_About this exercise_
The copy you print must match the listing exactly, with its pictures removed.

_Given entries_
────────

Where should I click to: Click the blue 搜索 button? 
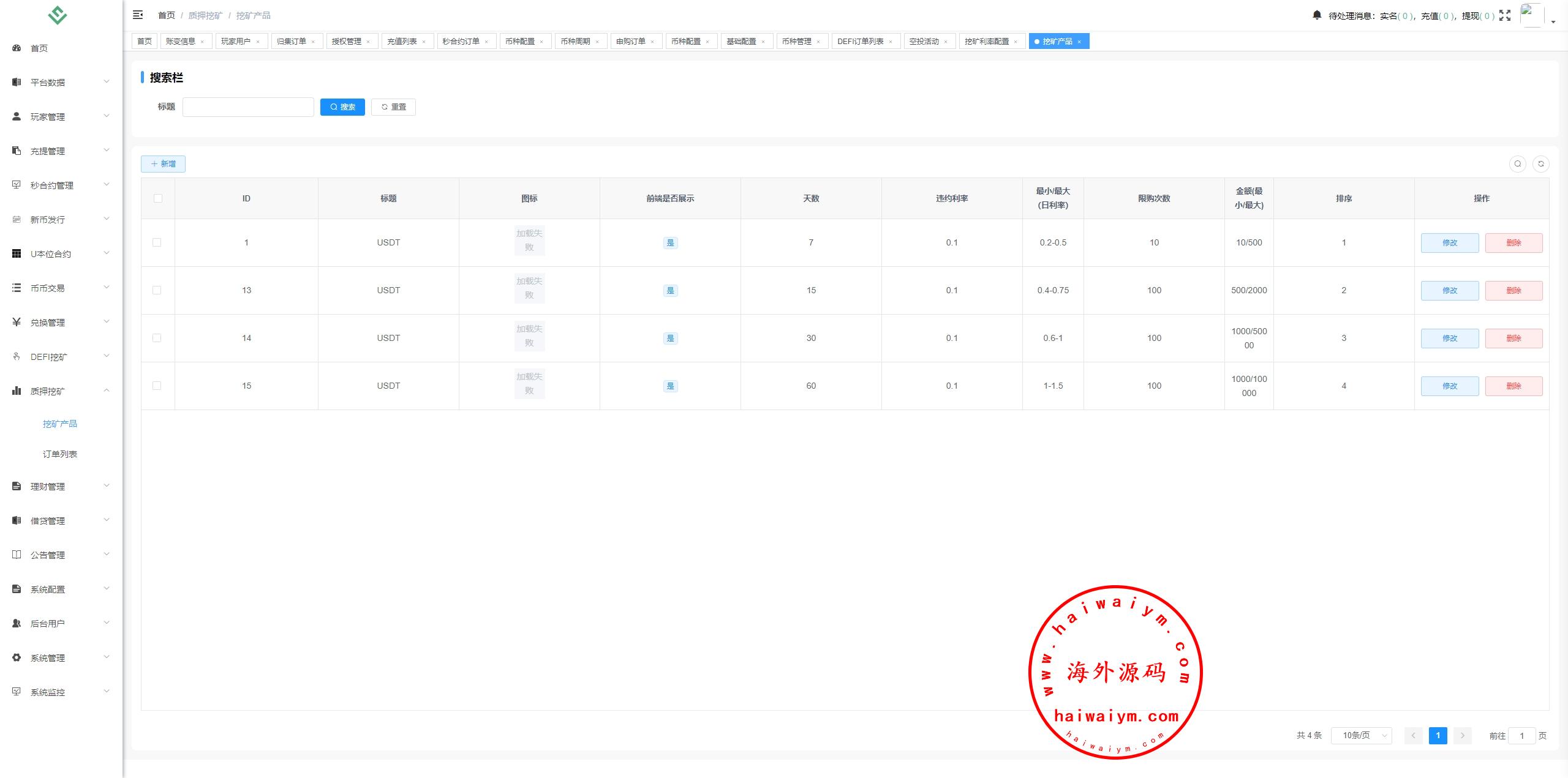pyautogui.click(x=342, y=107)
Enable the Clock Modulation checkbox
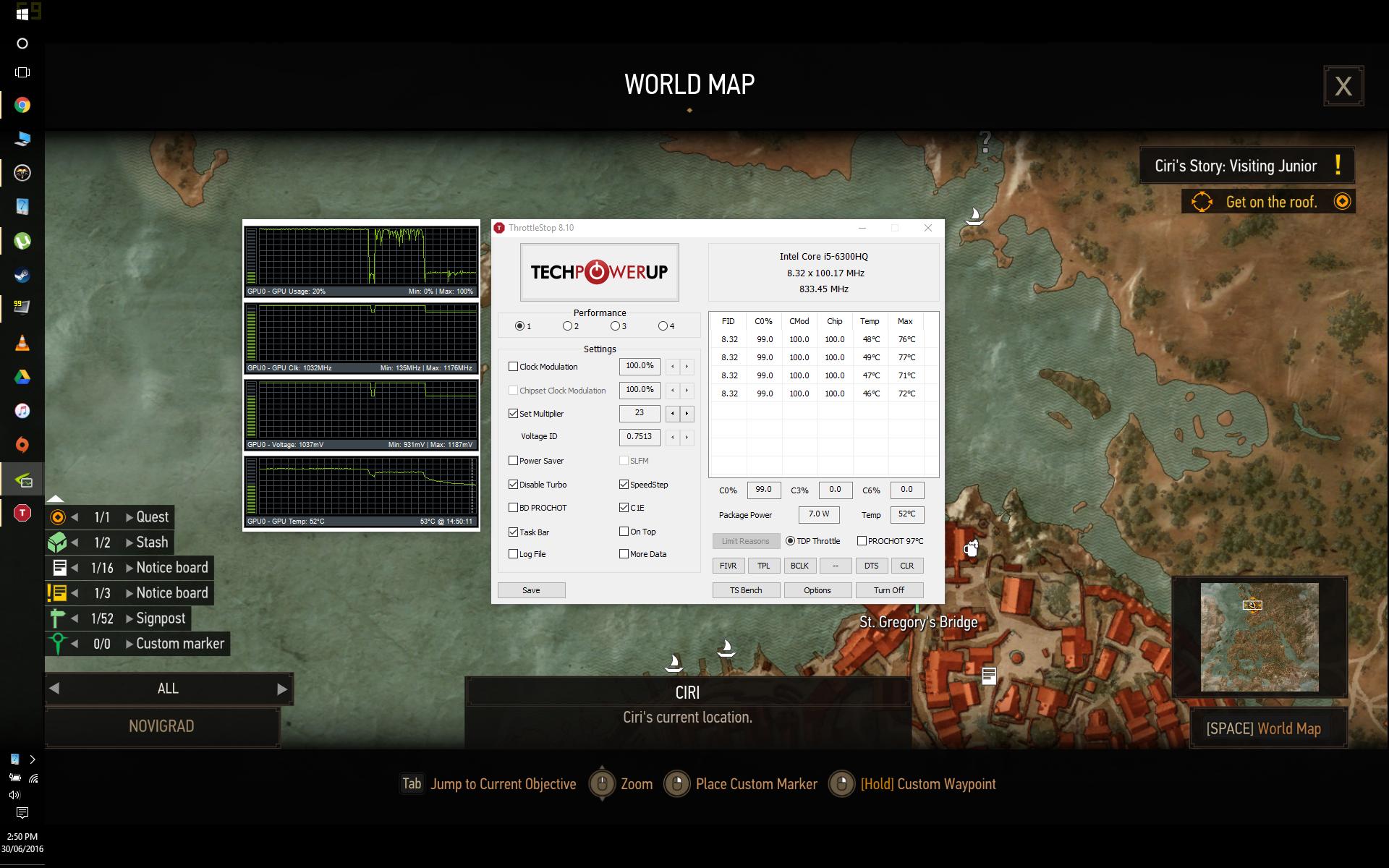The width and height of the screenshot is (1389, 868). 513,367
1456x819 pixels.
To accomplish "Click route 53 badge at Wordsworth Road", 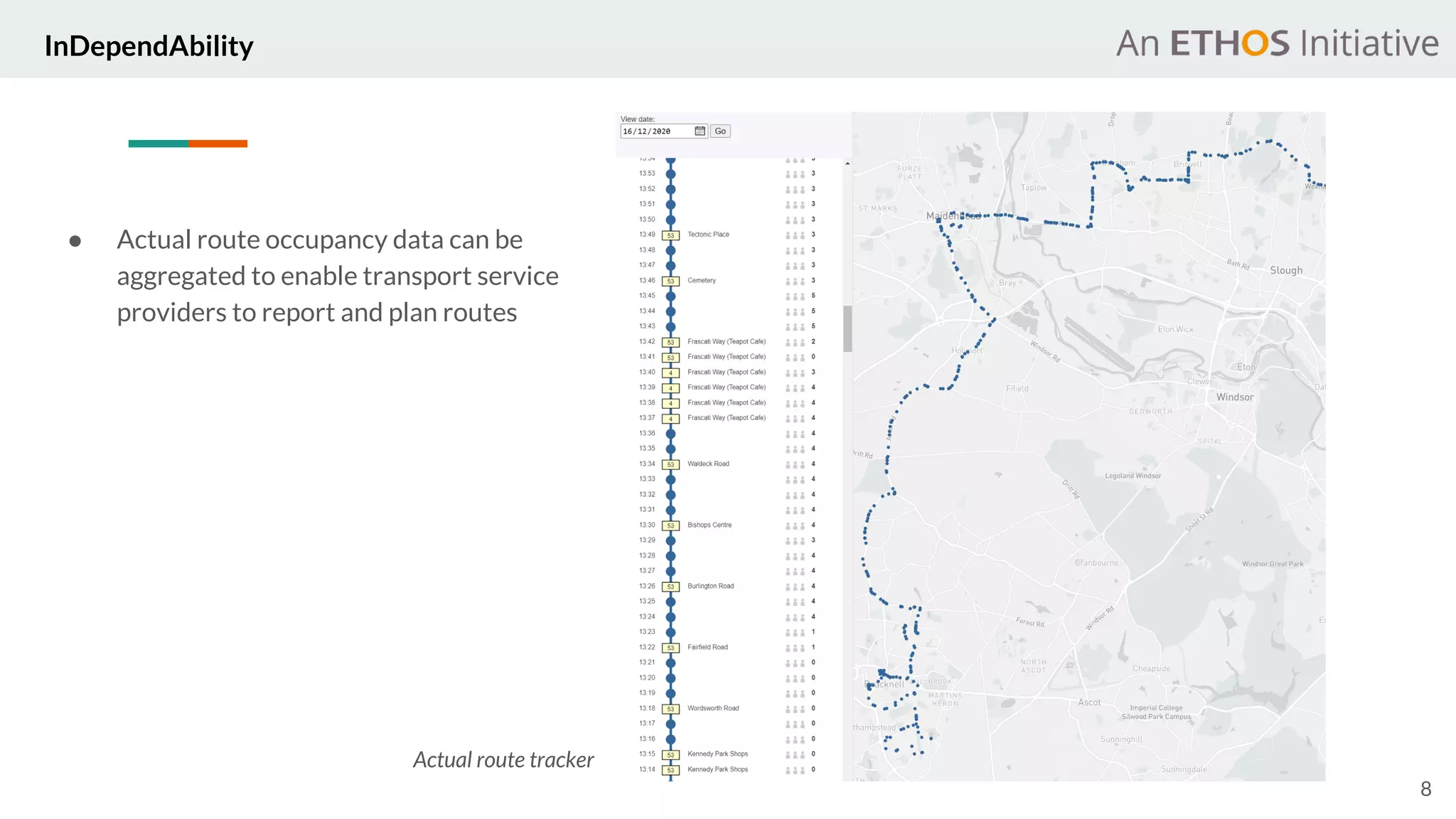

────────

_Output for this exercise_
Where should I click to: Click the blue 搜索 button? 
pyautogui.click(x=342, y=107)
Enable the Clock Modulation checkbox
The width and height of the screenshot is (1389, 868). 513,367
1456x819 pixels.
To accomplish "Click route 53 badge at Wordsworth Road", 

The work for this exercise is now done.